* Goal of the exercise:
Copy out the material word for word, starting at the line that contains "Where should I click to: Return" and ending after the line that contains "(x=579, y=242)".

|---|

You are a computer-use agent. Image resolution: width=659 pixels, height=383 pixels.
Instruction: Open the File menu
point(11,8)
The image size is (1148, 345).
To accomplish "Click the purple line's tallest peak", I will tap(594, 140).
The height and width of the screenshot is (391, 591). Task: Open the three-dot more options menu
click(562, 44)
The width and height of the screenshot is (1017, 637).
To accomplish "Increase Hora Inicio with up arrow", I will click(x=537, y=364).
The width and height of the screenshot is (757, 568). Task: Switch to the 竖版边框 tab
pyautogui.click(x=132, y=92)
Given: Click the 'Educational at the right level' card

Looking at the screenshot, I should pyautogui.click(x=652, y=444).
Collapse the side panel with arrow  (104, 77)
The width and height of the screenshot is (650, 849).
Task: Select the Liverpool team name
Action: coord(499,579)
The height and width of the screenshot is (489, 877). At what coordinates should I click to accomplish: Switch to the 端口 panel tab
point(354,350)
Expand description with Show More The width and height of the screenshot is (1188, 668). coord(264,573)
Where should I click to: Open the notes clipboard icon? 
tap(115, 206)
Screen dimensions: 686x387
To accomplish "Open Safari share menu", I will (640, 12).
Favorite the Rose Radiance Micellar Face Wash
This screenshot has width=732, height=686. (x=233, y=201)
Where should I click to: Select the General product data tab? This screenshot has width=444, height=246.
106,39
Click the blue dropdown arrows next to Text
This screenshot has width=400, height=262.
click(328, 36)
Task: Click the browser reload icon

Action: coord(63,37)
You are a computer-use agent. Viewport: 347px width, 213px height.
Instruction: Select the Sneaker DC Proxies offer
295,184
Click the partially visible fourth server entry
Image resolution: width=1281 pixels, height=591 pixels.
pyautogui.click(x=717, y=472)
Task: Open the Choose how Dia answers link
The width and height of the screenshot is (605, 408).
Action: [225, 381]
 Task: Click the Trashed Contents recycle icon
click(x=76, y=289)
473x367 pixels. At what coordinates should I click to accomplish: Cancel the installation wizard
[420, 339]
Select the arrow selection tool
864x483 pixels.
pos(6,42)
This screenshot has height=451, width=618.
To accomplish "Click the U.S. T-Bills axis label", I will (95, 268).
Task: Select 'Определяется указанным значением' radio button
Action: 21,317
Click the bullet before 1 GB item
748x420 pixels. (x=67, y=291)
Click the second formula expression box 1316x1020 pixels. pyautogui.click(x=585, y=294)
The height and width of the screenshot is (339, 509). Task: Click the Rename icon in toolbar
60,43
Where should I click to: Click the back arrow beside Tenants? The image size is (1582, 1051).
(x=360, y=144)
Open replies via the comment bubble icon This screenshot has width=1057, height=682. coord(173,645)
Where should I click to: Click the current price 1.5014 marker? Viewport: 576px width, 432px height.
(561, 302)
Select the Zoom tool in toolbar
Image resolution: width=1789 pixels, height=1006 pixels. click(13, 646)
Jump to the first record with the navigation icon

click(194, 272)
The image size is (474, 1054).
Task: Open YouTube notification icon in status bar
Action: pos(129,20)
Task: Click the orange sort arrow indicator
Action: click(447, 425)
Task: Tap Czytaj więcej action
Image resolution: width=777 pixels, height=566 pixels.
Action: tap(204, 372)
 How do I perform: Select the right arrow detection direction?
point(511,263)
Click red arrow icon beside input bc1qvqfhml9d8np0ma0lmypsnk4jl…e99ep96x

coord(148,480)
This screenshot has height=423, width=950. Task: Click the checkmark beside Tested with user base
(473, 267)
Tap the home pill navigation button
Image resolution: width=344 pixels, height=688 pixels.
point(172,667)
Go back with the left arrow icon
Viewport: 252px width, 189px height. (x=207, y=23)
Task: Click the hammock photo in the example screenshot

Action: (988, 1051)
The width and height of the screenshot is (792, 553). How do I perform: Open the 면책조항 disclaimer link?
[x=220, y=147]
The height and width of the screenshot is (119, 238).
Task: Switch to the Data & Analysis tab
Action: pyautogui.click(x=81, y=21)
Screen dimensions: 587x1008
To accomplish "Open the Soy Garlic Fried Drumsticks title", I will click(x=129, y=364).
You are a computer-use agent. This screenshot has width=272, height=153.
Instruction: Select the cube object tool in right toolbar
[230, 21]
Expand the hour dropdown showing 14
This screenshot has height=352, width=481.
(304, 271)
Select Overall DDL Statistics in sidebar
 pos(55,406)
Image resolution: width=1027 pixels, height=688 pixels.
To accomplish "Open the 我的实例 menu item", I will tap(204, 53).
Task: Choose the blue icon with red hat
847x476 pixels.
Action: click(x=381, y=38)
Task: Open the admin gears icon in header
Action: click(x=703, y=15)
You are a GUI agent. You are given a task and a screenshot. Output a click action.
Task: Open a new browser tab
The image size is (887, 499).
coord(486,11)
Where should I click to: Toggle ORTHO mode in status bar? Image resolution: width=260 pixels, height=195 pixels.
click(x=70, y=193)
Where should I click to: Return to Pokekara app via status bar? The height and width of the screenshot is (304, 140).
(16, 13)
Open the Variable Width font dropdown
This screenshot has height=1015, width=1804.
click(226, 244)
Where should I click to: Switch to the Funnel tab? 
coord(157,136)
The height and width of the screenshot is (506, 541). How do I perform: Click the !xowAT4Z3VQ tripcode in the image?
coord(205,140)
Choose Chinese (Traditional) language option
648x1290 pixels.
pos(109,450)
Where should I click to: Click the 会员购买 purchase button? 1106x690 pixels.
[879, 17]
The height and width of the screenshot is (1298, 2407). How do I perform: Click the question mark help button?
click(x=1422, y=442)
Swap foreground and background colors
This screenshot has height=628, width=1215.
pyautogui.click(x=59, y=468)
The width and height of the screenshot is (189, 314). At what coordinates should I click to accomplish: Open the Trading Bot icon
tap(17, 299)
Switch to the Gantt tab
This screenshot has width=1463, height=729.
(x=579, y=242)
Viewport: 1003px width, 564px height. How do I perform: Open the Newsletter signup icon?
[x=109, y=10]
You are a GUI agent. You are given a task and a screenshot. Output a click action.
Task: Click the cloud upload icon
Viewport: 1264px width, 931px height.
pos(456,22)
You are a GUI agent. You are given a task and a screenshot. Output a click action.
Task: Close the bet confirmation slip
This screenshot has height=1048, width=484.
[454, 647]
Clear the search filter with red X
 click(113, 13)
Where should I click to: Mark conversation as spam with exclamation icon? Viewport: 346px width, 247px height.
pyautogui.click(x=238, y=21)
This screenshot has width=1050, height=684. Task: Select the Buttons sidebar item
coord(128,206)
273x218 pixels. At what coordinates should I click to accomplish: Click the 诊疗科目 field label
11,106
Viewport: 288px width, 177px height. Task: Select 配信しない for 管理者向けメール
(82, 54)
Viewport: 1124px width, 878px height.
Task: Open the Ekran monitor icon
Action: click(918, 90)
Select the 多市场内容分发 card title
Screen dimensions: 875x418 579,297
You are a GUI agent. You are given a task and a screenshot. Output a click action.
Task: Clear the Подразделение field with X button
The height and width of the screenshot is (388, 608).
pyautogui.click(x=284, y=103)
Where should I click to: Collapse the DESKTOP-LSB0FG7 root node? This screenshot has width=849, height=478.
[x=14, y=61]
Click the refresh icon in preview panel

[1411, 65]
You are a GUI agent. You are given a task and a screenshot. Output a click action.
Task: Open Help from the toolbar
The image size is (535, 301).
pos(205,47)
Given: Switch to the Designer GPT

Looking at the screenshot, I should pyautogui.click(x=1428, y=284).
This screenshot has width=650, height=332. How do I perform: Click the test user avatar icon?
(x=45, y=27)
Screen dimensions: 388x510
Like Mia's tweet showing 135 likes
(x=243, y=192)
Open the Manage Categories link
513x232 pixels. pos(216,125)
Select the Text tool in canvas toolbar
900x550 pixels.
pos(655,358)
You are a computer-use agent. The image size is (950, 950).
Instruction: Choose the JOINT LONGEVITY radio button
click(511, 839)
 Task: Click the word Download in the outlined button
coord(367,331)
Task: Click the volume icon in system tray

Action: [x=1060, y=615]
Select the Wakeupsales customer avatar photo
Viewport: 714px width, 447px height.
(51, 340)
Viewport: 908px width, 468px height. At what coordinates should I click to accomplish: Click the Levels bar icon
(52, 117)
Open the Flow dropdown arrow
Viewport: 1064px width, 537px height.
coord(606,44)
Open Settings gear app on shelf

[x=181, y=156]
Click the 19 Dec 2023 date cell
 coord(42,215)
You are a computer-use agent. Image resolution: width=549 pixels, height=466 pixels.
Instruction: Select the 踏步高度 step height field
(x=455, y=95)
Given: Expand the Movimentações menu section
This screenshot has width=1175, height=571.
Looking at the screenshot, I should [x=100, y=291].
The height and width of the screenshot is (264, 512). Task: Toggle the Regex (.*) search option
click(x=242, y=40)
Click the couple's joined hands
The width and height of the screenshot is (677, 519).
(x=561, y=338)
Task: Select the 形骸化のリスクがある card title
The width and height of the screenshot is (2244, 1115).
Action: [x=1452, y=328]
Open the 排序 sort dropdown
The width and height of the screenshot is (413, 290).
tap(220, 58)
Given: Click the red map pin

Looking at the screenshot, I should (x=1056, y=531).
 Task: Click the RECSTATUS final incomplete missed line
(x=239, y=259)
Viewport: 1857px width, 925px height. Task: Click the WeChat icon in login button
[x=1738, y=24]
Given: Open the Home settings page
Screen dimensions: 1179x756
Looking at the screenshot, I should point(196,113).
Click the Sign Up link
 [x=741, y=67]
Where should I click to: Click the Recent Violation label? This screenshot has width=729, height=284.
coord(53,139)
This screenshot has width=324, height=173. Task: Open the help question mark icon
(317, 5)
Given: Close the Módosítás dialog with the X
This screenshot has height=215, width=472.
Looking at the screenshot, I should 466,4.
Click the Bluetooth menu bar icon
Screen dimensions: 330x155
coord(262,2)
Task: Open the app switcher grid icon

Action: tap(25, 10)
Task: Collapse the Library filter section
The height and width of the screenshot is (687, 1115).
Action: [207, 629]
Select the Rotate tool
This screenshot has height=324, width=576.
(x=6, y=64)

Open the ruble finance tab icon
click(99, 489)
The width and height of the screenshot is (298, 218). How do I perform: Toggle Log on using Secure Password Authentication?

|---|

* Complete response:
Where should I click to: Return to Pokekara app via status bar? The height and width of the screenshot is (304, 140).
(16, 13)
Open the Variable Width font dropdown
This screenshot has height=1015, width=1804.
click(226, 244)
Where should I click to: Switch to the Funnel tab? 
coord(157,136)
The height and width of the screenshot is (506, 541). How do I perform: Click the !xowAT4Z3VQ tripcode in the image?
coord(205,140)
Choose Chinese (Traditional) language option
648x1290 pixels.
pos(109,450)
Where should I click to: Click the 会员购买 purchase button? 1106x690 pixels.
[879, 17]
The height and width of the screenshot is (1298, 2407). How do I perform: Click the question mark help button?
click(x=1422, y=442)
Swap foreground and background colors
This screenshot has height=628, width=1215.
pyautogui.click(x=59, y=468)
The width and height of the screenshot is (189, 314). At what coordinates should I click to accomplish: Open the Trading Bot icon
tap(17, 299)
Switch to the Gantt tab
This screenshot has width=1463, height=729.
(x=579, y=242)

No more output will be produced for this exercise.